La Cienega
Guy Williams has negotiated a smooth transit into the late ‘80s with work that adds subtle pleasures to the big-scale immediacy of vivid color and three-dimensional block letters. The subtleties are contained in the stop-and-start rhythms of a scribble pattern that disports itself on pieced and layered rectangular sheets of paper all painted a single hue. Here and there, the scribbles--differently styled in each piece--become magnified versions of themselves or segue from seamless, all-over patterning to subtle discontinuities.
Color and the “signature” of the jumping line create the distinctive feel of each piece. A hefty, sculptural letter H looms out of “Dante and the Lobster,” a mass of loopy hot pink tangles on a black ground. “Watt’s Knot,” is cerebral pale yellow blitzed with a spacious thin red scrawl and tidy rows of three-dimensional T’s.
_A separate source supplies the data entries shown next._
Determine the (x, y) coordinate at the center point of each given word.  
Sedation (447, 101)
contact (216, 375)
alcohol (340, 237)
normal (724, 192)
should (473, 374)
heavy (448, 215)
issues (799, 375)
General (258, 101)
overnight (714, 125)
In “Pensum,” the gold-on-black markings look rather like calligraphy and the colony of projecting E’s sitting on vertical strips of the patterned paper are vaguely reminiscent of the ornamental border treatment of Chinese scroll paintings. The type of sober decorativeness underlining all this is in keeping with Williams’ long-term fascination with the aphoristic qualities of elegant line. (Kiyo Higashi Gallery, 8332 Melrose Ave., to Dec. 31.)